Notes and References

  1. Way too broad for my taste, one category was “Mathematics, Computer Science, and Engineering”; talk about a tease-and-trick. After reading the first two items I was excited to see a whole section dedicated to results like theoretical computer science, only to have my dreams dashed by ‘Engineering’. Turns out that Thomson Reuters and I have very different ideas on what ‘Mathematics’ means and how it should be grouped.
  2. Note that my interest weren’t absent from the list, with “financial crisis, liquidity, and corporate governance” appearing tenth for “Economics, Psychology, and Other Social Sciences” and even selected for a special more in-depth highlight. Evolutionary thinking also appeared in tenth place for the poorly titled “Mathematics, Computer Science and Engineering” area as “Differential evolution algorithm and memetic computation”. It is nice to know that these topics are popular, although I am usually not a fan of the engineering approach to computational models of evolution since their goal is to solve problems using evolution, not answer questions about evolution.
  3. High-impact general science publications like Nature, Science, and their more recent offshoots (like the open-access Scientific Reports) are awful at presenting theoretical computer science. It is no different in this case, Papadimitriou and Tsitsiklis (1999) is a worst-case result that requires more freedom in the problem instances to encode the necessary structure for a reduction to known hard problems. Although their theorem is about restless bandits, the reduction needs a more general formulation in terms of arbitrary deterministic finite-dimensional Markov chains instead of the specific distributions used by Rendell et al. (2010).
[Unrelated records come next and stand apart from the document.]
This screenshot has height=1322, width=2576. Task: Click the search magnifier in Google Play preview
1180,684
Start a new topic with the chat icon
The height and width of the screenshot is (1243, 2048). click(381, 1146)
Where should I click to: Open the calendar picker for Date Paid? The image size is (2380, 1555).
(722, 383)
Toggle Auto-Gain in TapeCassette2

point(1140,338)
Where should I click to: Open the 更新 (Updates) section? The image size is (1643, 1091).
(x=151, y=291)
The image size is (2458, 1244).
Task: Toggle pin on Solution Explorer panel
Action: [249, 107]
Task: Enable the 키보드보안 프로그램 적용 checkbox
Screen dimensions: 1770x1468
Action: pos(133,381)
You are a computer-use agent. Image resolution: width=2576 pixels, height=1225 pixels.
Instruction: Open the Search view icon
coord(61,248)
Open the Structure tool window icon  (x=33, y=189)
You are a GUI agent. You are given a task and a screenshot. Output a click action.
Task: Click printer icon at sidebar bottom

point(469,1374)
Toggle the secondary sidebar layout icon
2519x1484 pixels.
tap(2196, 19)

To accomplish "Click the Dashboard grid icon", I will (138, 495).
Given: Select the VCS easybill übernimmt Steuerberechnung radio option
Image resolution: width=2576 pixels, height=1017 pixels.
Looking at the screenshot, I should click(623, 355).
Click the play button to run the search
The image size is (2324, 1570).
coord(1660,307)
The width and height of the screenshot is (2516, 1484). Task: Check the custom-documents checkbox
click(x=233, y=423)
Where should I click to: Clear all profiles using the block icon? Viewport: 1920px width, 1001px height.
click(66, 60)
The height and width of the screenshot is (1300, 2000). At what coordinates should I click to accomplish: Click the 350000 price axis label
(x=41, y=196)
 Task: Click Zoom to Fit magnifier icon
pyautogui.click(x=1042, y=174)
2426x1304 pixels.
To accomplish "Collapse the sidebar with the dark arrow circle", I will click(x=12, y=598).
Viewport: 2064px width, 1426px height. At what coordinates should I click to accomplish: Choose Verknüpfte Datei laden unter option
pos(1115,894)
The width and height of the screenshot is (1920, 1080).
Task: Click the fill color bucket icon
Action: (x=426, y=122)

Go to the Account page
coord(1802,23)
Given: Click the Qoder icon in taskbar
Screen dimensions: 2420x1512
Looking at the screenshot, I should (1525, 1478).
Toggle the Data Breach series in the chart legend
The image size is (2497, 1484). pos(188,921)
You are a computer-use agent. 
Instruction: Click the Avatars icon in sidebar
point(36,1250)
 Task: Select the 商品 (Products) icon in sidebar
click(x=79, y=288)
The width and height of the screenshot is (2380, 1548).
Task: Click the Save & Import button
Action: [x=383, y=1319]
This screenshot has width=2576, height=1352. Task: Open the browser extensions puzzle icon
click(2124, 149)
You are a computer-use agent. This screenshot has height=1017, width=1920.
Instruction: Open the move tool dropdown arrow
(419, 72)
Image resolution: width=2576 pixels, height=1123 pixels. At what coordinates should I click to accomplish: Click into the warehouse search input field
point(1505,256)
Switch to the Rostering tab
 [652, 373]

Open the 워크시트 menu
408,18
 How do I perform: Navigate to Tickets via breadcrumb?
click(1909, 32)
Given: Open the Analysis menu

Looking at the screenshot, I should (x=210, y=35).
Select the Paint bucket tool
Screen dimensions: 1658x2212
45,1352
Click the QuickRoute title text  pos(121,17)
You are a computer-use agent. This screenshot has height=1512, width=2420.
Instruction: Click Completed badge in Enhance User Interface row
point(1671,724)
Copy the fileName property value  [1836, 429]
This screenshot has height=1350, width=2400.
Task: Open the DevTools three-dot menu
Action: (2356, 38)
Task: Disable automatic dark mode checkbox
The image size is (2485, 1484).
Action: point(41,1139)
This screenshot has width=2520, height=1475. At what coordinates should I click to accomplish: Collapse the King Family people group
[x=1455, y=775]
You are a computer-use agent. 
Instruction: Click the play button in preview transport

I am pretty sure that the optimal policy for the obvious generalization (i.e. n arms instead of 100, but generated in the same way) of the stochastic environment can be learned efficiently; there is just not enough structure there to encode a hard problem. Since I want to understand multi-armed bandits better, anyways, I might find the optimal algorithm and write about it in a future post.
  4. This sort of “I just want to beat you” behavior, reminds me of the irrational defection towards the out-group that I observed in the harmony game for tag-based models (Kaznatcheev, 2010).

Axelrod, R., & Hamilton, W. D. (1981). The evolution of cooperation. Science, 211(4489), 1390-1396.

Hauert, C., & Doebeli, M. (2004). Spatial structure often inhibits the evolution of cooperation in the snowdrift game. Nature, 428(6983), 643-646.

Kaznatcheev, A. (2010). Robustness of ethnocentrism to changes in inter-personal interactions. Complex Adaptive Systems – AAAI Fall Symposium. (pdf)

Papadimitriou, C. H., & Tsitsiklis, J. N. (1999). The complexity of optimal queuing network control. Mathematics of Operations Research, 24(2): 293-305.

Rendell L, Boyd R, Cownden D, Enquist M, Eriksson K, Feldman MW, Fogarty L, Ghirlanda S, Lillicrap T, & Laland KN (2010). Why copy others? Insights from the social learning strategies tournament. Science, 328 (5975), 208-213 PMID: 20378813

Rendell, L., Fogarty, L., & Laland, K. N. (2010). Rogers’ paradox recast and and resolved: population structure and the evolution of social learning strategies” Evolution 64(2): 534-548.